I’ve been thinking back over the many debates that took place here at OneUtah and elsewhere during the fight over California’s Prop 8. An argument I heard over and over from church members supporting Prop 8 was that legal precedents that applied in racial, sex, and religious discrimination cases did not apply for gays, and that gays could not be recognized as a protected class or group. I didn’t follow that arbitrary and twisted logic then and I don’t follow it now.
Today I reread the church’s statement to the Salt Lake City Council, there is no doubt in my mind that the church recognizes those with same-sex attraction as a distinct identifiable group entitled to the same legal protections the rest of society enjoys with regard to housing and employment. And the church specifically names this group rather than using a broad generic “all residents of the city” or something similar that would have been more palatable to the anti-gay crowd.
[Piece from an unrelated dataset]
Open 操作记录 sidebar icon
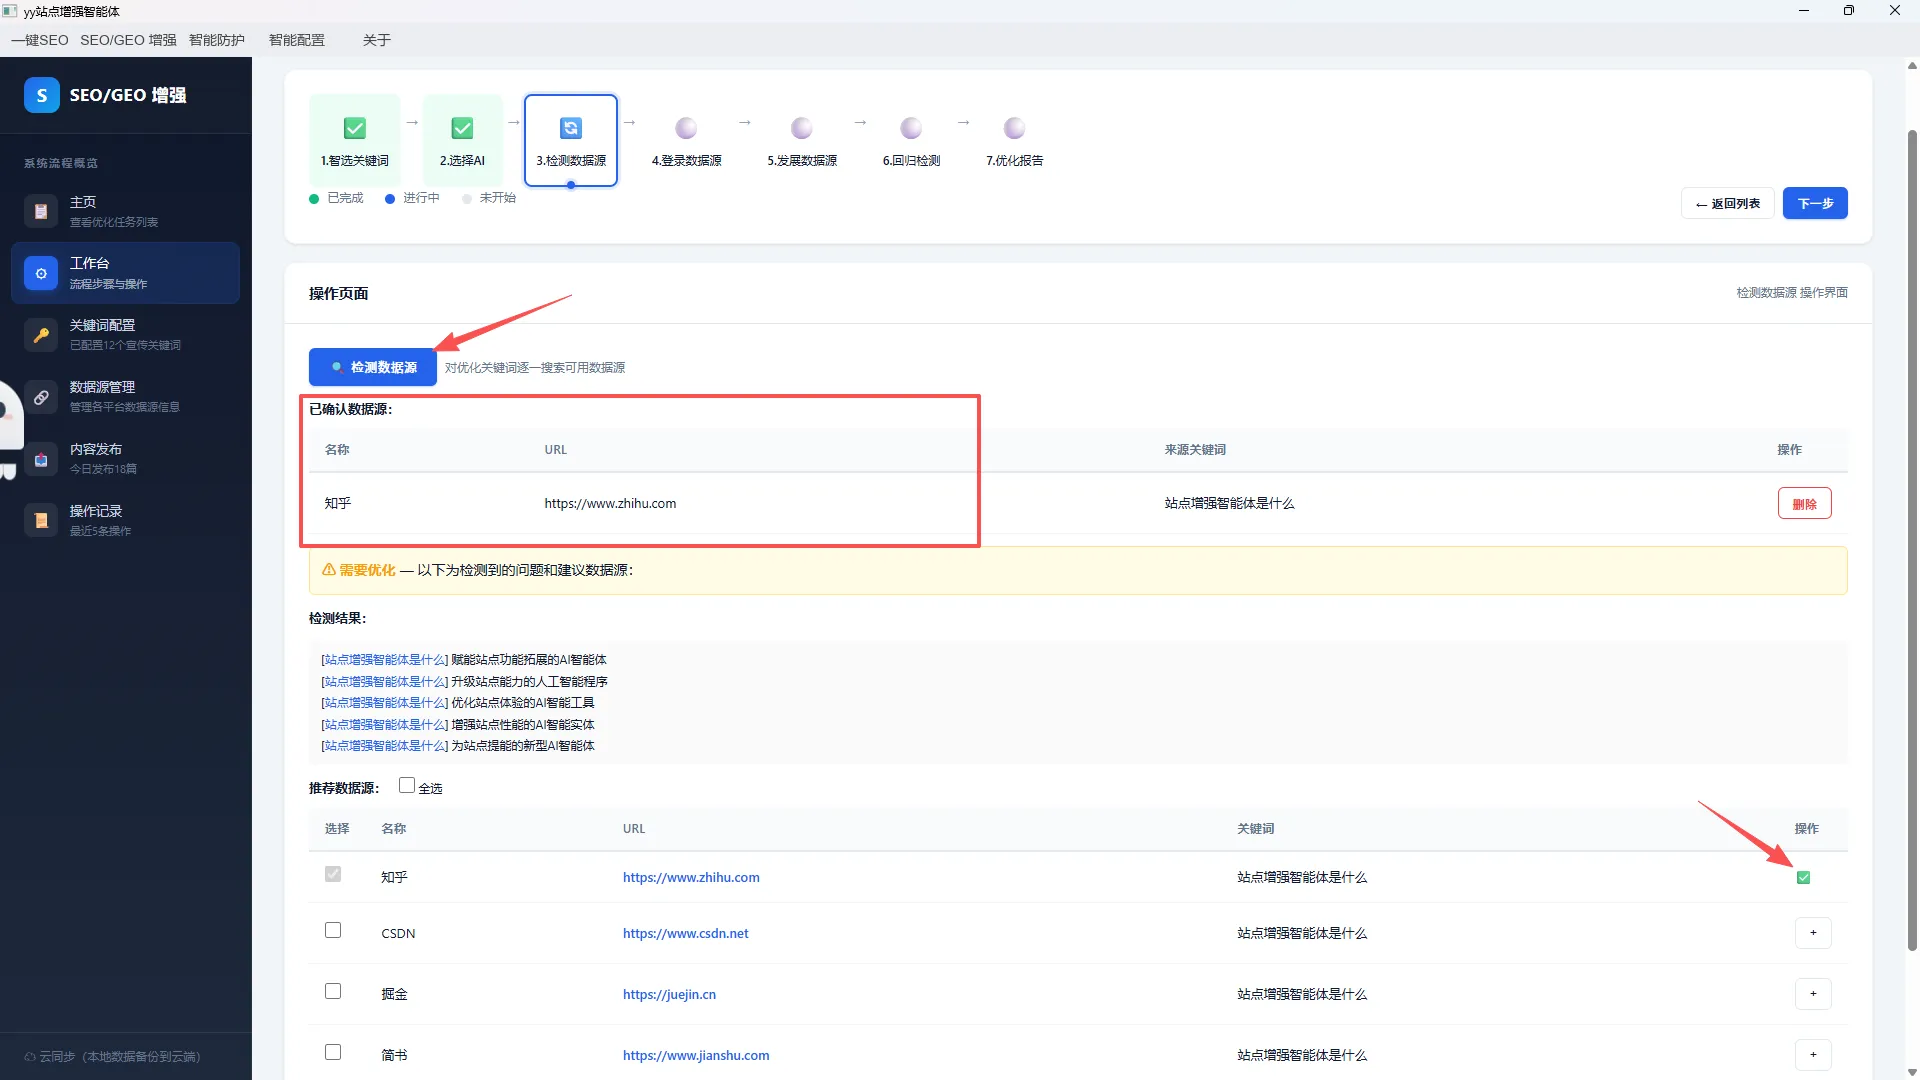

On the church’s own web site, the headline is “Church Supports Nondiscrimination Ordinances”.
The Church of Jesus Christ of Latter-day Saints has declared its support of nondiscrimination regulations that would extend protection in matters of housing and employment in Salt Lake City to those with same-sex attraction. [snip]
The Church said that while protections in housing and employment were fair and reasonable, the Church also remains “unequivocally committed to defending the bedrock foundation of marriage between a man and a woman.” Otterson also pointed out that this position was “entirely consistent with the Church’s prior position on these matters.”
Otterson added, “I represent a church that believes in human dignity, in treating others with respect even when we disagree — in fact, especially when we disagree.”
I think this is the biggest and most important change in this milestone announcement—that the church does recognize gays as an identifiable group in need of special legal protections. Even though the church stopped short of supporting full and equal rights for gays, this step is extremely important and paves the way for setting of new legal precedents that may eventually break down all barriers to full and equal rights under the law—including marriage.